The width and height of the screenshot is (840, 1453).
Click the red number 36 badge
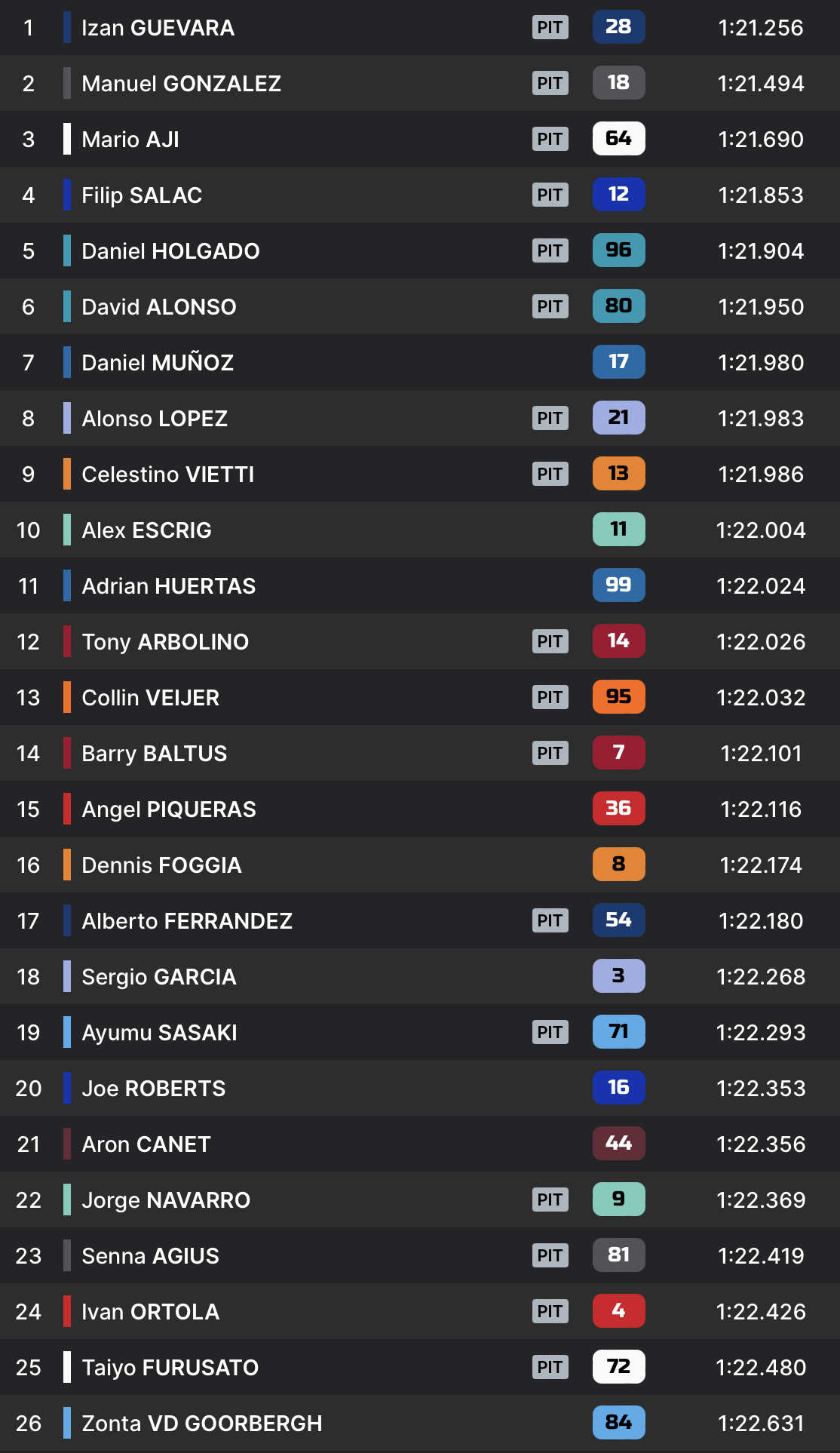618,809
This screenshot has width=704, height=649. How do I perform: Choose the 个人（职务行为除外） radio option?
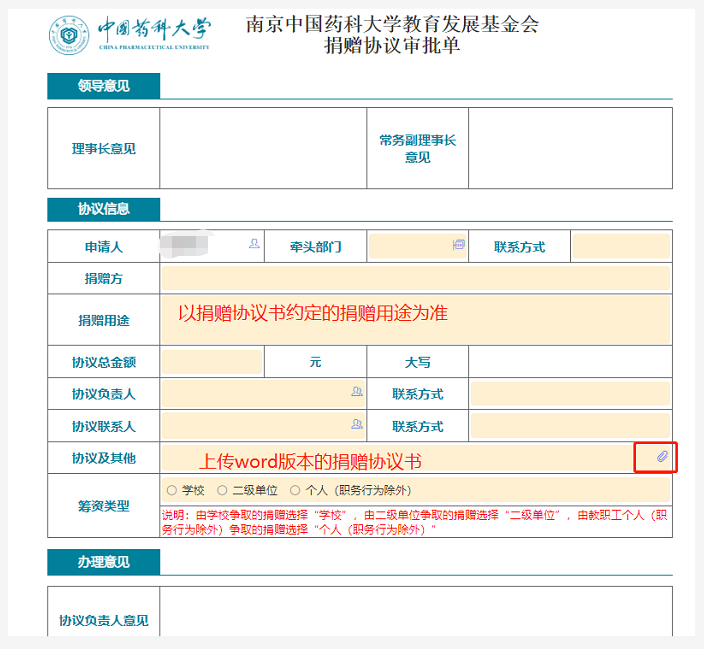click(295, 490)
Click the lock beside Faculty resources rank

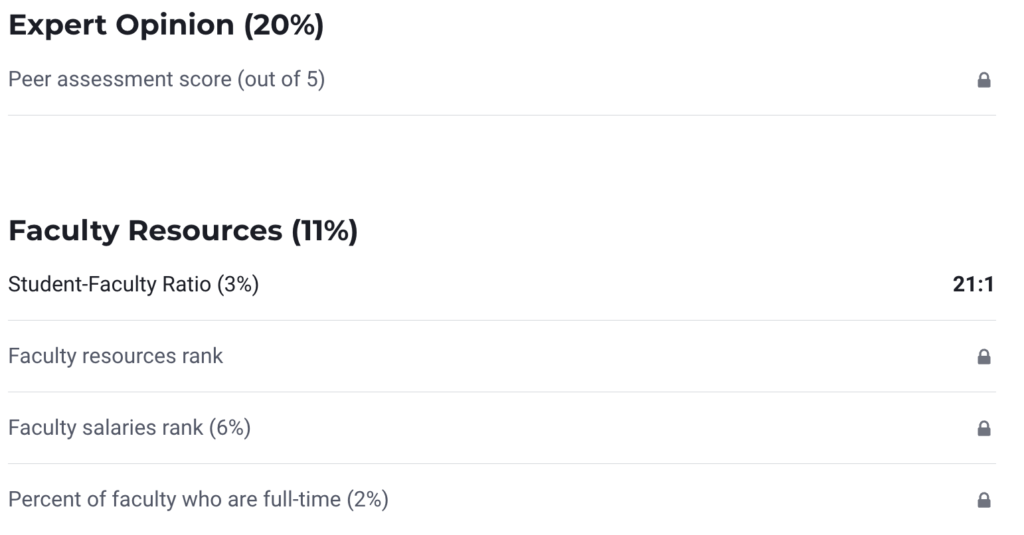tap(983, 357)
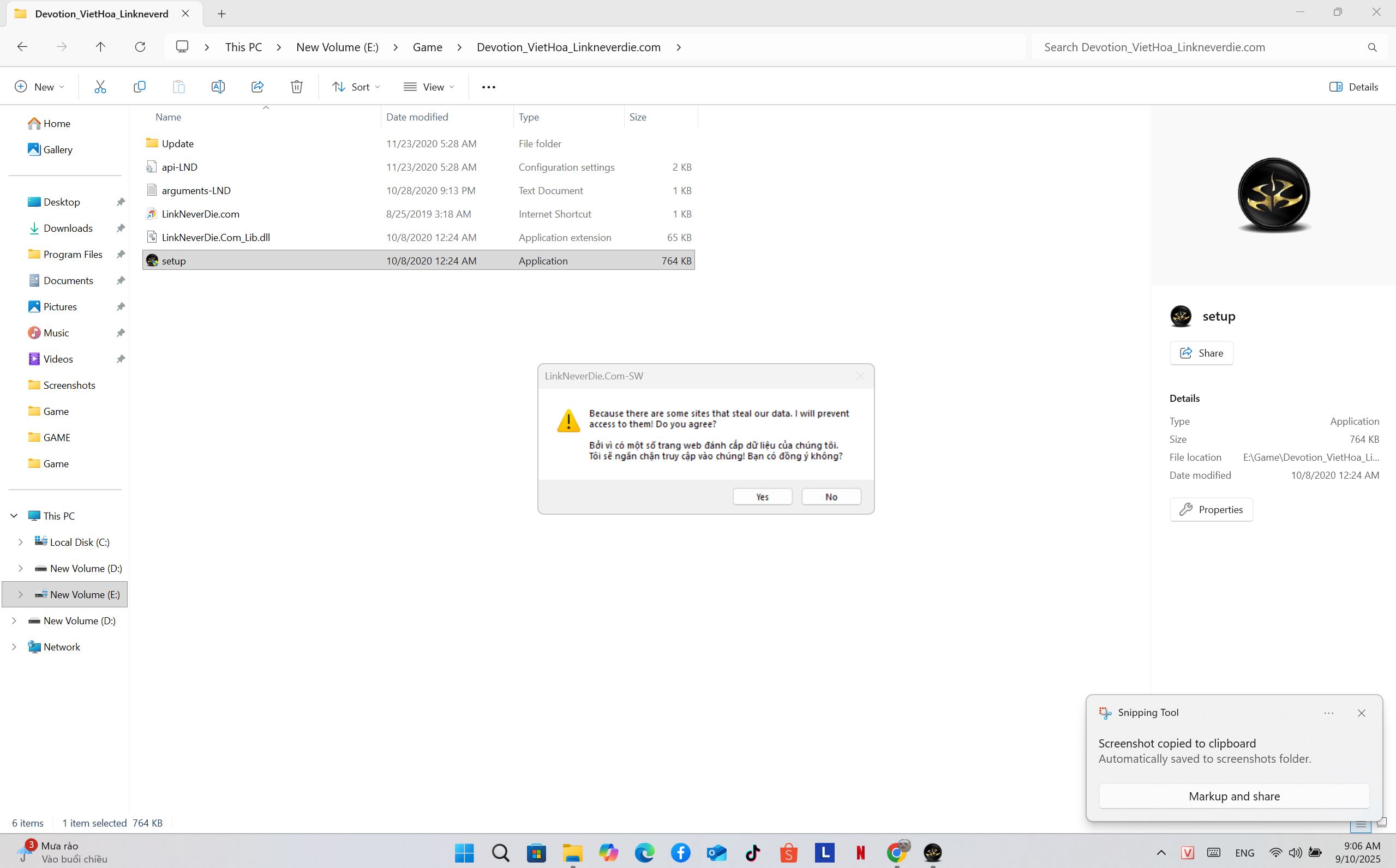Click the Rename icon in toolbar

[218, 87]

┄┄┄┄┄┄┄┄┄┄

→ **Task to carry out**
Reproduce the text of all the items above verbatim, omitting the pictures.

→ **Solution for this task**
The width and height of the screenshot is (840, 1453).
Click the red number 36 badge
618,809
This screenshot has width=704, height=649. How do I perform: Choose the 个人（职务行为除外） radio option?
click(295, 490)
Click the lock beside Faculty resources rank

tap(983, 357)
Click the Rename icon in toolbar

[218, 87]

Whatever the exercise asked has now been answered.